Christopher Kleinschmidt, Head of EU platform sales, Samsung Ads Europe, explores the lessons to be learned from the digital advertising mistakes of the past and explains how to prevent such errors from taking root as programmatic CTV continues to evolve.

There were more than 50 years between the first TV advert in 1941 and the launch of the first digital banner advert in 1994; but there was more than just time that separated the two in the decades since. Remaining in relatively separate lanes, digital advertising went on to create new ad formats, new ways of measurement and new ways of attribution. And TV advertising remained, well, relatively the same.

However, in the past few years, advancements in technology and changes in how we use our TVs have brought the two together. We now use our Smart TVs to access TV over the internet – and one particular feature this has enabled is programmatic CTV advertising.

As the automated approach to buying and delivering targeted TV advertising, programmatic CTV opens up the scale and efficiency of programmatic within a completely brand-safe and premium environment. 

But those of us who remember the early years of programmatic within display will be well aware of the issues that dogged the space, and to some extent still do. Given that, we have the opportunity to learn from those mistakes and prevent them from rooting in while programmatic CTV is growing. As the evolution continues, it’s important to ensure that consumer privacy protection, transparency and accurate measurement sit at the heart of any activity.
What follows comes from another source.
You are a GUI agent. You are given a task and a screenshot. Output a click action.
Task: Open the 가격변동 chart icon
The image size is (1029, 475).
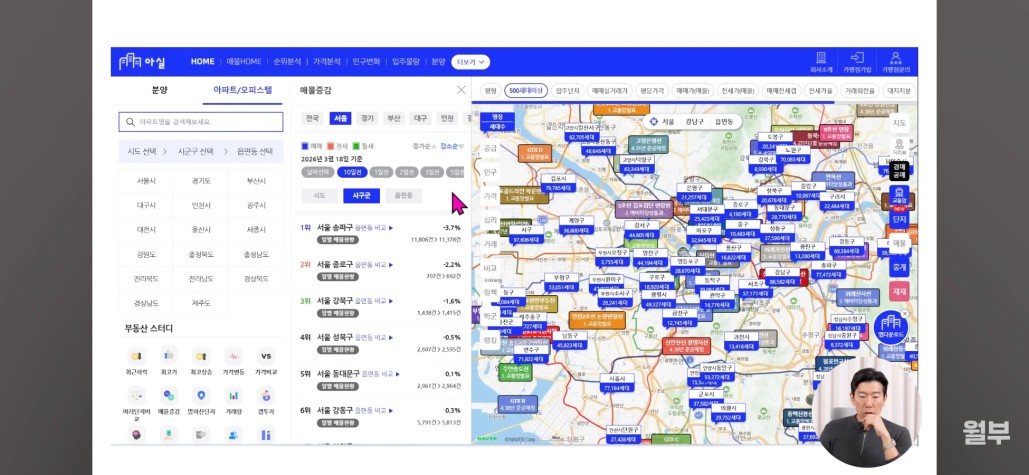tap(234, 356)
Programmatic growing pains 

In previous programmatic eras, delivering personalised experiences to the consumer and achieving impressive click-through rates for the advertisers was the name of the game. Now, programmatic CTV buyers are looking for both scale and third-party tracking to prove the ROI of the big screen but have to balance this with the increased calls from consumers and industry bodies for sensible and transparent use of data. 

As the third-party cookie is being deprecated in digital media, CTV is perfectly positioned as a cookieless solution, but the broad lack of user consent has been a red herring for the industry. This doesn’t have to be the case, however. It’s more than possible to introduce standards at the earliest stage to position the user – from both an experience and data-safe perspective – at the centre of our tech developments. At Samsung, we introduced our OneTrust industry-recognised Consent Management Platform (CMP), meaning that any audience measurement is fully permissioned.  Adopting the standards of TCF 2.0 – through our CMP we have acted before regulation steps in – a standard that should be mandatory across the CTV ecosystem.

Measurement is key 

The great thing about putting privacy at the heart of any programmatic advertising is that it gives advertisers access to better, more accurate measurement metrics through user opt-in data gathering. Our CMP, for example, provides the ability for our advertisers to leverage TCF 2.0 approved vendors on their campaigns to track items like viewability, ROI, demo verification, incrementality and more. This delivers the metrics that matter to effectiveness-focused advertisers who wish to leverage the brand-building power of TV. As questions about measurement abound, we would all do well to continue to tie those questions to ensuring metrics are delivered in a compliant way.

Enticing other spenders

With the improved measurement that a CMP can provide, CTV can make itself a more attractive place for advertising spend, especially from those that are digital-first or even smaller brands who have historically been elbowed out by bigger players who could afford the steep upfronts of traditional TV buys.

Take for instance DTC (direct to consumer) brands that have built their success from the ground up using only search and social. These brands intrinsically understand the power of digital, and are fundamentally driven by proving ROI on every piece of media spend. For these ‘performance-focused’ marketers, CTV is the perfect place for them to explore new opportunities for scale. The improved measurement and addressability of CTV is directly leading to the diversification of brands using the medium – it’s no longer the exclusive ‘club’ it once was: everyone can join in.

TV’s got a new sparkle

With the introduction of programmatic CTV, the TV advertising market has a new and shiny offering which, when used efficiently and in a consented way, caters to the challenges of the evolving TV environment. As audiences find their entertainment in more places than ever, advertisers are subsequently having to work harder to engage with these viewers. Programmatic CTV gives advertisers a scalable solution to reach viewers in a highly premium environment. 

As the programmatic CTV market continues to embark on an ambitious trajectory of scale, ensuring we are fully communicating and prioritising initiatives which reflect the importance of consented data will be key. Through embracing these standards, the CTV industry can get ahead of the privacy issue; acting now, before we are forced to, retrospectively – which has so often been the case in other ad-tech eras.